L’organisme Faisenpour2 distribue des plats cuisinés à des foyers qui vivent de l’insécurité alimentaire. Le traiteur Les Filles Fattoush, lui, permet à des femmes réfugiées de s’intégrer au marché du travail en cuisinant dans la camaraderie. La preuve que l’on peut aider des gens un repas à la fois… en le faisant ou en le mangeant.

Émilie Côté Émilie Côté
La Presse

Marc Parent aime deux choses dans la vie : cuisiner et donner au suivant. Et avec la pandémie, il a plus que jamais du temps pour s’y consacrer.

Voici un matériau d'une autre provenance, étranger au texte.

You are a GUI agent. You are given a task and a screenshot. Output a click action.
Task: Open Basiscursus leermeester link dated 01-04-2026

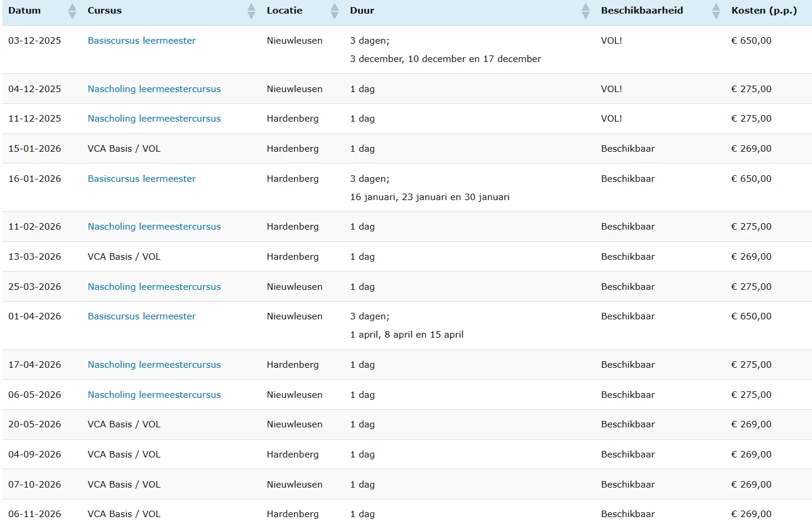(142, 316)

Pour un homme retraité depuis 14 ans, le Montréalais se garde bien occupé. Or, la pandémie a annulé ses contrats de guide touristique, ainsi que ses conférences dans les écoles primaires.

Puisqu’il avait l’habitude de cuisiner pour ses amis et ses trois garçons, il s’est mis à préparer des plats pour des personnes qui souffrent d’insécurité alimentaire par l’entremise de l’organisme Faisenpour2.

Lors de notre entretien, Marc Parent avait préparé cinq contenants de ragoût de boulettes. C’était un jeudi, jour de la cueillette et de la distribution des plats. « C’est stimulant ! Donner me fait tellement plaisir. Et c’est un bel organisme géré par des jeunes. »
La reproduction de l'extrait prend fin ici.